The navigator program announced another turn. Uncle drove through a narrow street, crossed a bridge that arched over the canal, and we headed down along the riverfront. Dark clouds rushed by over our heads, sickly trees on the boardwalk swayed back and forth under the wind. A few passers-by ran across the road, covering their heads from the first raindrops. The moss-green surface of the canal rippled, a pack of gulls took wing from the parapet.

'If I was a real paranoid, I'd say the sorcerer is watching us.' I chuckled pointing at the birds who were circling over the car.

'They're after the food that couriers carry in vans like the ours,' Uncle grunted. 'Let's choose a more cheerful thing to talk about, lassie.'

As we were getting far from the center, the streets came alive. Some of the districts were almost intact. Elderly citizens were having their morning cup of tea in small diners with bright neon letters over the windows.
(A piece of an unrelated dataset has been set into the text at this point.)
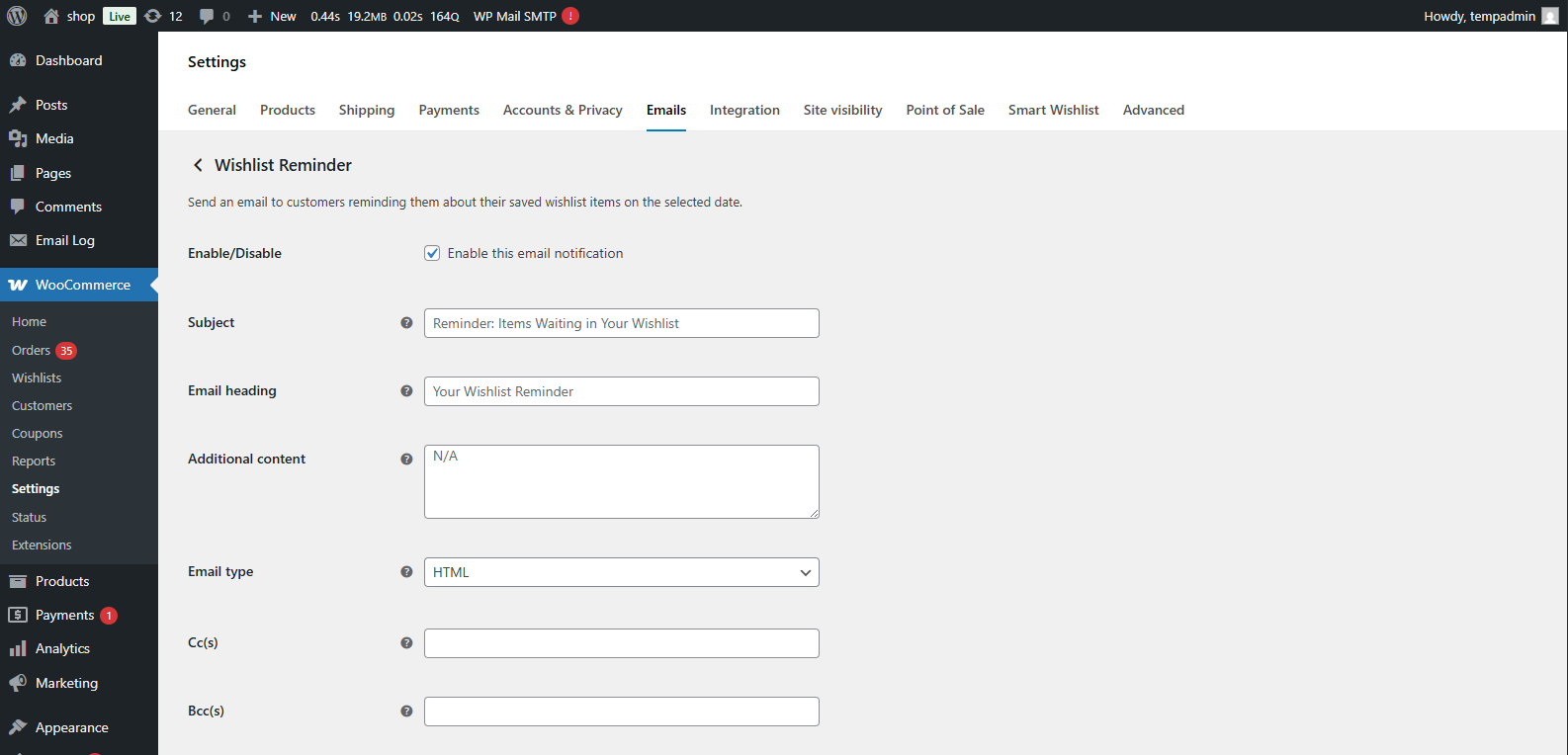This screenshot has width=1568, height=755.
Task: Go to Wishlists in the sidebar
Action: (37, 378)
A bus pulled to a stop, and a crowd of children ran out opening colourful umbrellas.

Only once in a while we passed by a damaged building or a crater. After a few more miles down, I saw the first genestealer emblem. A clumsy copy scribbled on a storehouse fence by some drunkard as a stupid prank, it still gave me chills. The yards were smaller, trashed sidestreets looked abandoned even though there were no signs of destruction. Twenty-thirty dark windows for every one lit.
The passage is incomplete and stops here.